Member of the Chamber of Deputies
- In office 15 May 1953 – 15 May 1957
- Constituency: 12th Departamental Group (Talca, Lontué and Curepto)

Personal details
- Born: Ricardo Quintana Aylwin 23 May 1910 San Javier, Chile
- Died: 22 January 1978 (aged 67) Talca, Chile
- Party: Socialist Popular Party
- Spouse: Emma Mafalda Pascual Figari
- Children: Four daughters
- Occupation: Lawyer; politician

= Ricardo Quintana =

Chilean politician (1910–1978)

Ricardo Quintana Aylwin (23 May 1910 – 22 January 1978) was a Chilean lawyer and politician who served as Deputy for the 12th Departamental Group—Talca, Lontué and Curepto—between 1953 and 1957.

== Biography ==
Ricardo Quintana Aylwin was born in San Javier on 23 May 1910, the son of Ángel Custodio Quintana Lineros and María Elena Aylwin Gajardo.
He married Emma Mafalda Pascual Figari on 11 April 1942, with whom he had four daughters.

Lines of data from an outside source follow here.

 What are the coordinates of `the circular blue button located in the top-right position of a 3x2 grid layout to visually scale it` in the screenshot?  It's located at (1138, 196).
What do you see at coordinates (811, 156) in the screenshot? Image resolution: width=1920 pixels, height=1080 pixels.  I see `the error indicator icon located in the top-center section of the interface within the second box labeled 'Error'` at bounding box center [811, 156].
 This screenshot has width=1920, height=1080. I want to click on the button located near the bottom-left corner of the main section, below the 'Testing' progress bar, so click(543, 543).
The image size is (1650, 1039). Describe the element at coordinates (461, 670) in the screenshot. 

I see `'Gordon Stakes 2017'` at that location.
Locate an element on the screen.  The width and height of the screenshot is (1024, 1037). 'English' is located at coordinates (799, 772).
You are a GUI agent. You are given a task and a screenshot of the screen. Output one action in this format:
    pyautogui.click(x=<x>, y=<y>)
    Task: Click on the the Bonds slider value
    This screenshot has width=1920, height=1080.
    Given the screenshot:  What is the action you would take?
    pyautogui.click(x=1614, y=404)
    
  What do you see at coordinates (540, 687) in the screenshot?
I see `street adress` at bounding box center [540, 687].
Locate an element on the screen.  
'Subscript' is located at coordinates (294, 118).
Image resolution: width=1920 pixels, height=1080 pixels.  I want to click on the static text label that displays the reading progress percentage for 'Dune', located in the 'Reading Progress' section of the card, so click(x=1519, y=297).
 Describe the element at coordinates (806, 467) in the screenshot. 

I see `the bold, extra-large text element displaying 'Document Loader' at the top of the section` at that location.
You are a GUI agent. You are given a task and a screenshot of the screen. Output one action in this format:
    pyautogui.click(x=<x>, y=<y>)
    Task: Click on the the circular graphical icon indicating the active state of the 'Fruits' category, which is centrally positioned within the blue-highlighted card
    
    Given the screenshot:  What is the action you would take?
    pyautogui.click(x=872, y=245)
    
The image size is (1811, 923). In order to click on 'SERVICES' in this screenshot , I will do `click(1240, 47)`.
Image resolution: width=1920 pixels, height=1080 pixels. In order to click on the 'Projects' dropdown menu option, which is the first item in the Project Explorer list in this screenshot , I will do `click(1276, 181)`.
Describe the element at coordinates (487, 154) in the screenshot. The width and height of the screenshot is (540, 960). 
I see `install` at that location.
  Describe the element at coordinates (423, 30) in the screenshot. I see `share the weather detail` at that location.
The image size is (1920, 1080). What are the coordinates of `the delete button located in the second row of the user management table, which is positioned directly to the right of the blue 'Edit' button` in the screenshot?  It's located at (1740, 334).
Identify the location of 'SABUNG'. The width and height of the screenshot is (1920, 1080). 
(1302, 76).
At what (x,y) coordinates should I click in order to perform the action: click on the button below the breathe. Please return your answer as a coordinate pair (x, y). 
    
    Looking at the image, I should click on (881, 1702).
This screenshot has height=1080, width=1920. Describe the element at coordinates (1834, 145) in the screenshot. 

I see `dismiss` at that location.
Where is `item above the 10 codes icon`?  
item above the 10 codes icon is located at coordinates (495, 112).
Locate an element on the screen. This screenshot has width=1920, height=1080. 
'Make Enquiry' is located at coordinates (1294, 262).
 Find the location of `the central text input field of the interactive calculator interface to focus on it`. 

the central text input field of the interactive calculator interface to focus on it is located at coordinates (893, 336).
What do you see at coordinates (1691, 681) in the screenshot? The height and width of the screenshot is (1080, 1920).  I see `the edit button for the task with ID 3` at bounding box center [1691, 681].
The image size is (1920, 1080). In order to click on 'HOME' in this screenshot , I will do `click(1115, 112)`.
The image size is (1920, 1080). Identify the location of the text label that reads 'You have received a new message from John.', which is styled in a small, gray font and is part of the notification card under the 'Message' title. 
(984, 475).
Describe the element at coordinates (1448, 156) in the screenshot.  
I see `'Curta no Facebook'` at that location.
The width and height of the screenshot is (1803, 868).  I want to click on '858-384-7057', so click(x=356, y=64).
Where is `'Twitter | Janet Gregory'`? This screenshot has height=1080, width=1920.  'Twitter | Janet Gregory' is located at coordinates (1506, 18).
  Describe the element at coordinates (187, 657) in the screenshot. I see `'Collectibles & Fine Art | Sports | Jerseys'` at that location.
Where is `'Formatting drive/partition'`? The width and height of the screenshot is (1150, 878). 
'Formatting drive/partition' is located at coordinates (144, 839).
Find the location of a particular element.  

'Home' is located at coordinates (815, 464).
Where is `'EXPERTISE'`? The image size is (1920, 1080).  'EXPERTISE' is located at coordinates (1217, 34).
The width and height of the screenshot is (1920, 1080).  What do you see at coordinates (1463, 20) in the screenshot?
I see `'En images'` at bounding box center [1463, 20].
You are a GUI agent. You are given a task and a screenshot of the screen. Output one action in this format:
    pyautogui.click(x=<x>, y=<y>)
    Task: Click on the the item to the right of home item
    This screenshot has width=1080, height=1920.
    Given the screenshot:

He studied law and was sworn in as lawyer on 20 December 1932, submitting a thesis entitled Causales del recurso de casación en el fondo en materia civil.
He practiced in Talca as legal secretary of the Intendancy, later moving to Santiago to work in private practice.

He died in Talca on 22 January 1978.

== Political career ==
Quintana Aylwin was a member of the Socialist Popular Party.

He was elected Deputy for the 12th Departamental Group (Talca, Lontué and Curepto) for the 1953–1957 legislative term, serving on the Permanent Committee on Finance.